Властелин колец - Джон Толкин
Шрифт:
Интервал:
Закладка:
Если вчитаться внимательно, продолжает Шиппи (с. 106), в концепции Кольца можно обнаружить существенные противоречия. Гэндальф говорит, что Кольцо «легко» овладевает своими хозяевами, а позже мы узнаем, что чары Кольца действуют и на расстоянии — достаточно допустить в сердце желание завладеть им. Однако Бильбо владеет им много лет и почти не изменяется, Фродо — тоже, Гэндальф, по–видимости, без труда преодолевает искушение и отказывается от Кольца — словом, примеров несоответствия можно найти множество. Однако все противоречия разрешаются, если ввести такой анахронизм, как «наркотическая зависимость», пишет Шиппи. Голлум, по сути, ничем не отличается от «законченного наркомана», который отчаянно сражается за очередную «дозу», хотя знает, что она убьет его.

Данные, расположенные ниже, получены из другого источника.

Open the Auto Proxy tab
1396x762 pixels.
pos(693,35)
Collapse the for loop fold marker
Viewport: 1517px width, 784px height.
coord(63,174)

Понятен и запрет Гэндальфа пользоваться Кольцом — если употребить наркотик несколько раз, может развиться «привычка», зависимость. Бильбо и Фродо «переносят» Кольцо сравнительно легко, а один из персонажей (гл. 5 ч. 4 кн. 2) оказывается в силах добровольно расстаться с Кольцом (на ранних стадиях наркомания излечима). А можно «сесть на иглу» и с первого раза, если не противопоставить наркотику усилия воли… Как и от страсти к наркотикам, усилием воли от Кольца можно еще отказаться и «после второго раза», но в дальнейшем воля уже бессильна — как и с наркоманией, ибо это болезнь, а не просто нарушение норм морали. Так и с Кольцом… Обвинения некоторых современных Толкину критиков — дескать, автор ВК бежит от мира реального в мир выдуманных детских сказок — оказываются беспочвенными: «жгучие проблемы современности» вторгаются в Средьземелье на каждом шагу — просто Толкин отказывается считать их исключительно «современными». «Новых» проблем нет вообще… Зло всегда одинаково, и набор его «приемов» не меняется. Это — часть кредо Толкина.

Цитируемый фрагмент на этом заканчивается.